▶ [Your task] No pictures, everything else exact: set down the entries in full.

▶ [Records for the task]
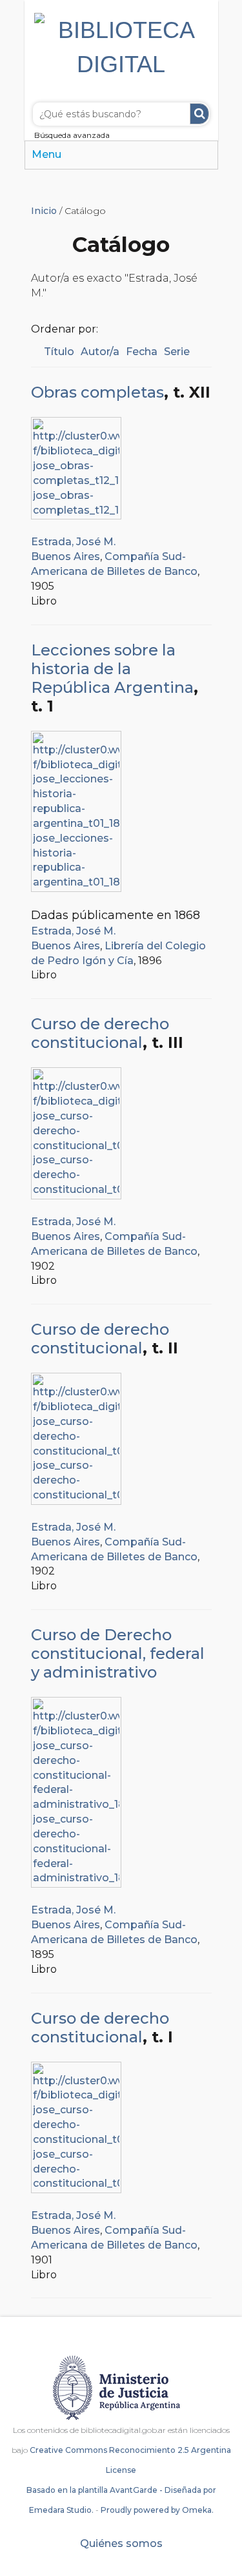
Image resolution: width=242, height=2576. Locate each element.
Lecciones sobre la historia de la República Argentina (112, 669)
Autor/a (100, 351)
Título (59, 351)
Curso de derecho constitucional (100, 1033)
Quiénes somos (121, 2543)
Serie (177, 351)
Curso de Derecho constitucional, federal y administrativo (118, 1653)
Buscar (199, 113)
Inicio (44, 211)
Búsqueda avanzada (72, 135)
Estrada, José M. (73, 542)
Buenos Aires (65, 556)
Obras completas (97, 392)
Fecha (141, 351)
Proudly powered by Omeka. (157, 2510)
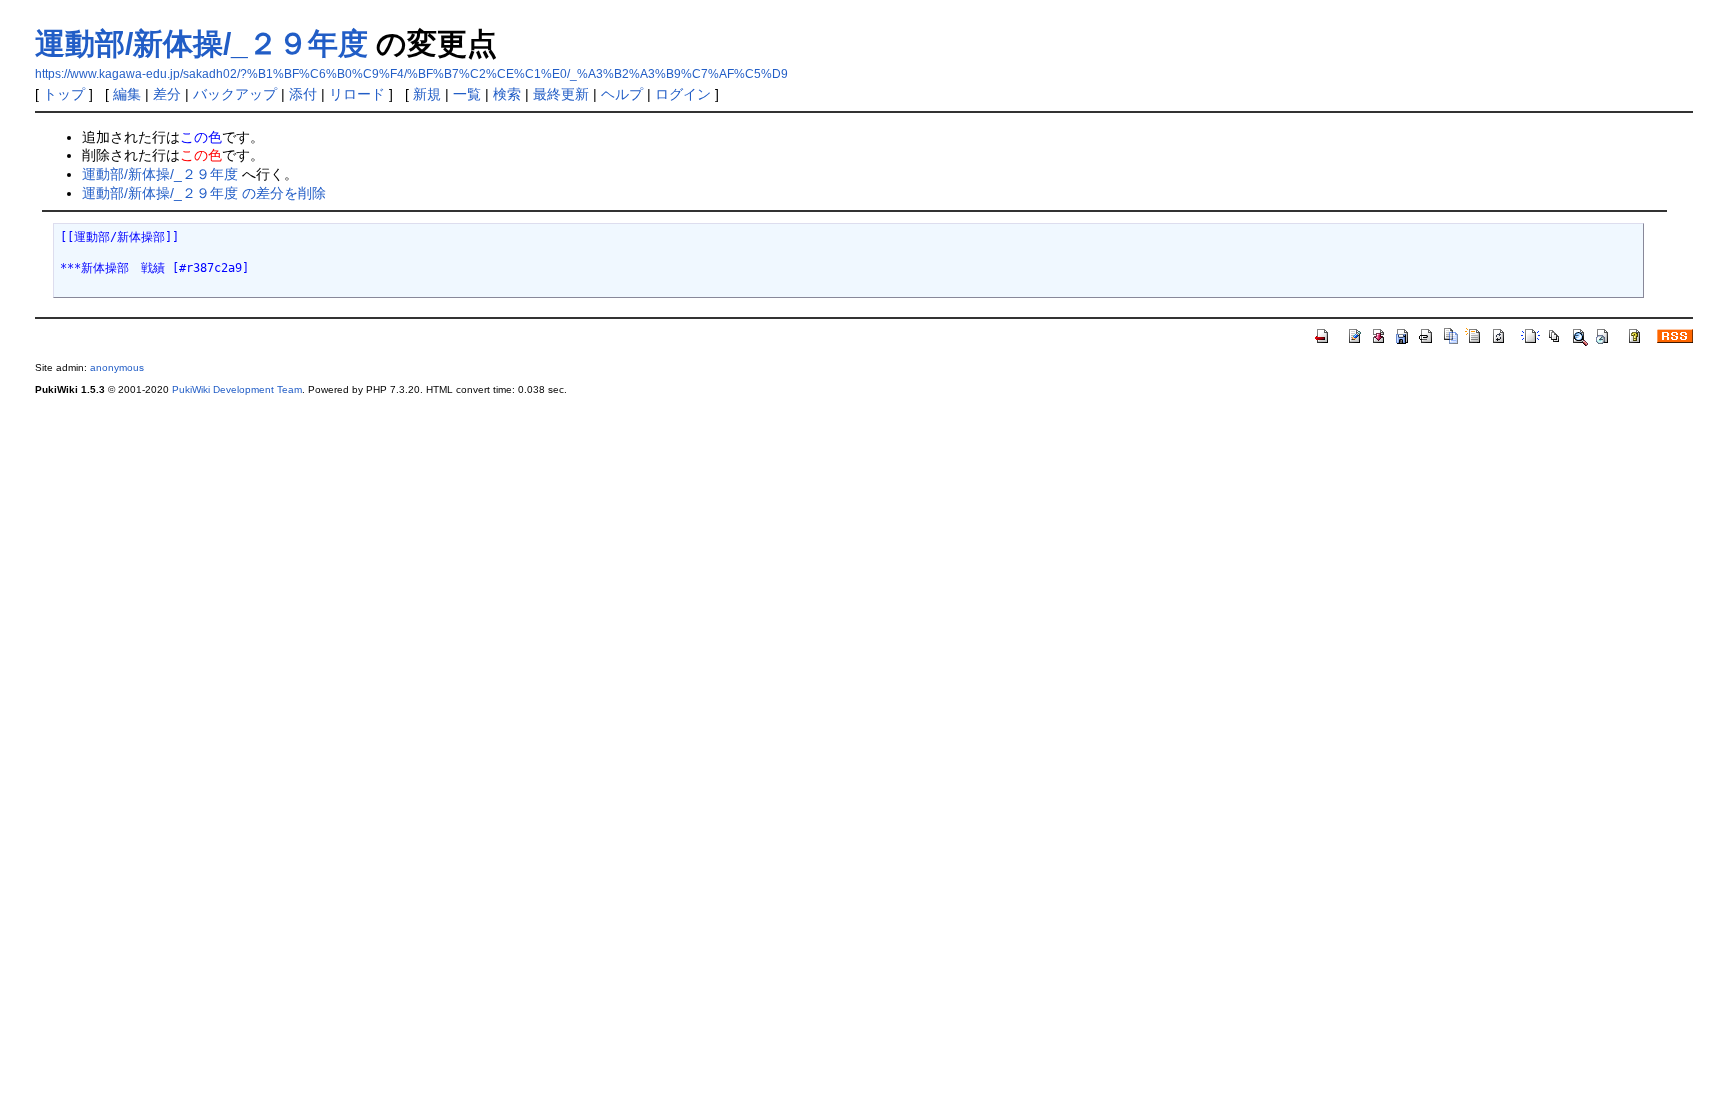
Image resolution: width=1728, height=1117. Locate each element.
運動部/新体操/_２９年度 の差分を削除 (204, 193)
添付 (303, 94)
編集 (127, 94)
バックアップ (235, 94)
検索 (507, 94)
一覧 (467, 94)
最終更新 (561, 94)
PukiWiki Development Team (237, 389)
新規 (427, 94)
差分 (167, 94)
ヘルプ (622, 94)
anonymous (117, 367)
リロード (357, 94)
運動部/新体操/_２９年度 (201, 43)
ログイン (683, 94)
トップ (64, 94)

▶ [Answer space]
Image resolution: width=242, height=2576. Locate each element.
Lecciones sobre la historia de la República Argentina (112, 669)
Autor/a (100, 351)
Título (59, 351)
Curso de derecho constitucional (100, 1033)
Quiénes somos (121, 2543)
Serie (177, 351)
Curso de Derecho constitucional, federal y administrativo (118, 1653)
Buscar (199, 113)
Inicio (44, 211)
Búsqueda avanzada (72, 135)
Estrada, José M. (73, 542)
Buenos Aires (65, 556)
Obras completas (97, 392)
Fecha (141, 351)
Proudly powered by Omeka. (157, 2510)
Image resolution: width=1728, height=1117. Locate each element.
運動部/新体操/_２９年度 の差分を削除 (204, 193)
添付 (303, 94)
編集 (127, 94)
バックアップ (235, 94)
検索 (507, 94)
一覧 (467, 94)
最終更新 (561, 94)
PukiWiki Development Team (237, 389)
新規 (427, 94)
差分 (167, 94)
ヘルプ (622, 94)
anonymous (117, 367)
リロード (357, 94)
運動部/新体操/_２９年度 (201, 43)
ログイン (683, 94)
トップ (64, 94)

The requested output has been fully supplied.